=== Exercise details ===
Look through the records below and state how many lines carry the string "Archivos", adding nothing.

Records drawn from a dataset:
----------
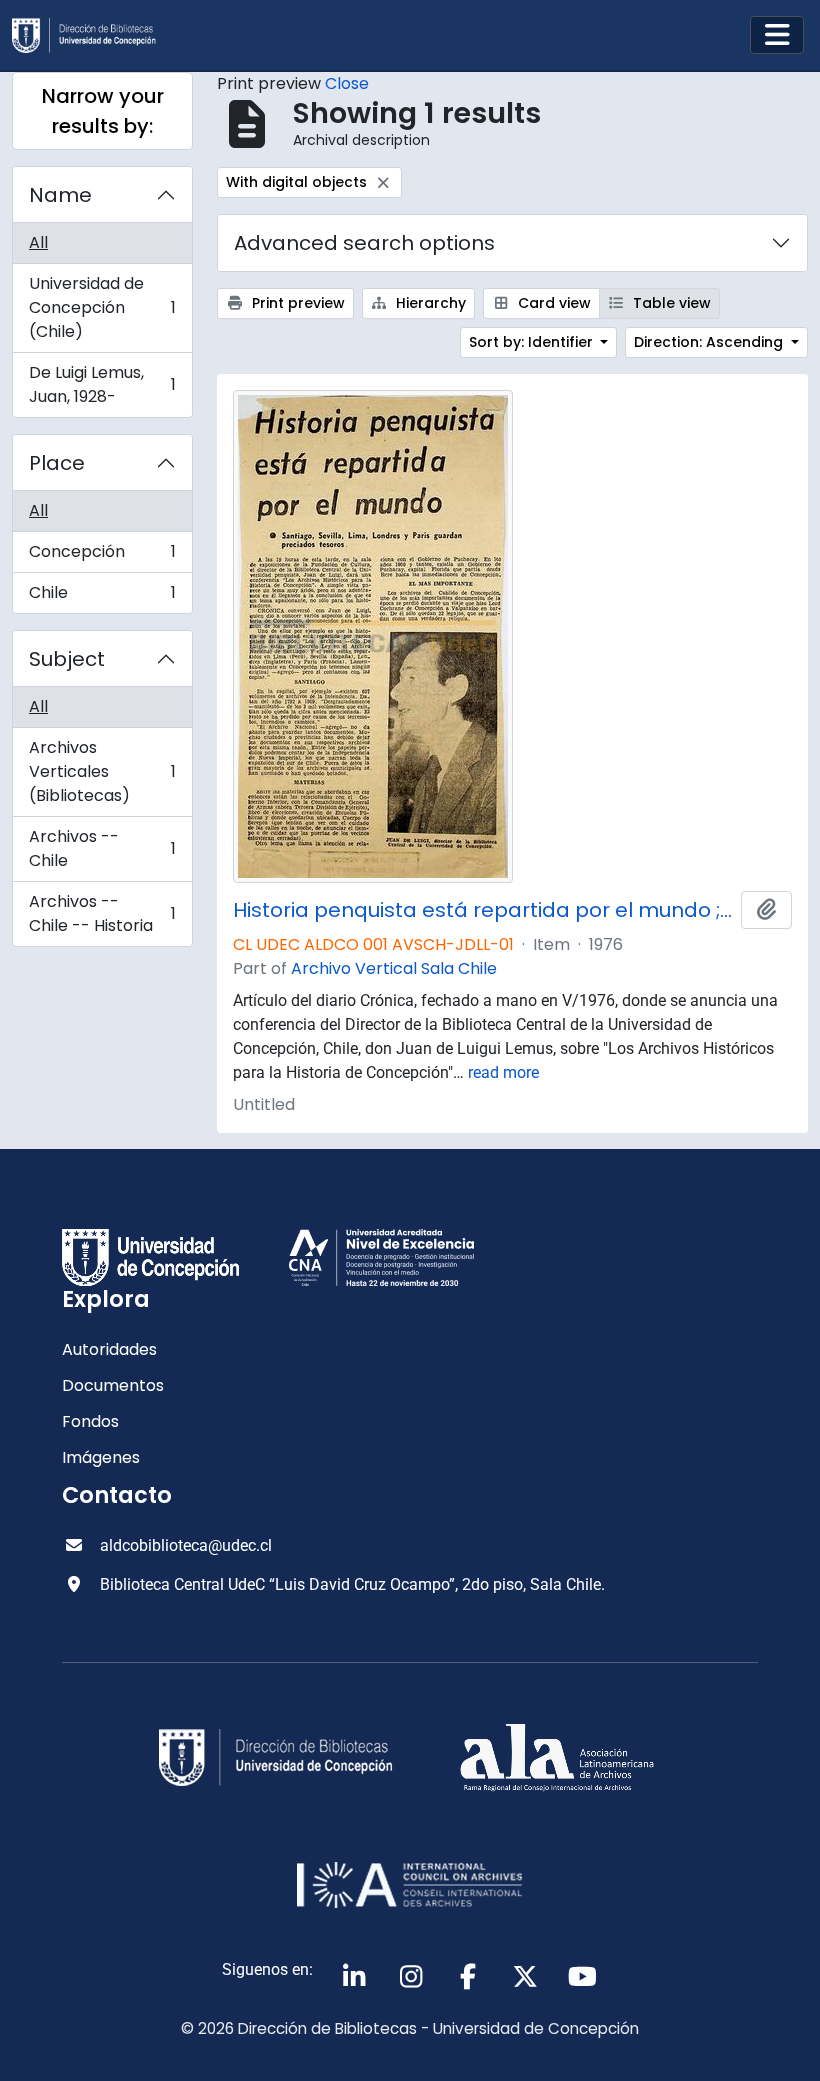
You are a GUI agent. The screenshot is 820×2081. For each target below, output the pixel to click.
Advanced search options (364, 243)
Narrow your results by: (103, 111)
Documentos (113, 1385)
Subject (67, 659)
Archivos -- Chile (102, 848)
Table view (670, 303)
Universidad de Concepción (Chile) (102, 307)
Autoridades (109, 1349)
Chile (102, 597)
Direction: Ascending (710, 342)
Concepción (102, 556)
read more (503, 1072)
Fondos (90, 1421)
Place (57, 463)
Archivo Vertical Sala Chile (394, 968)
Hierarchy (429, 303)
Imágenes (101, 1457)
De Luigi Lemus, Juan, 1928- (102, 384)
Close (347, 83)
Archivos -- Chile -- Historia (102, 913)
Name (60, 195)
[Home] (92, 35)
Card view (552, 303)
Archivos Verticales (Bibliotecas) (102, 771)
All (38, 242)
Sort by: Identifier (533, 342)
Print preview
----------
=== Expected answer ===
3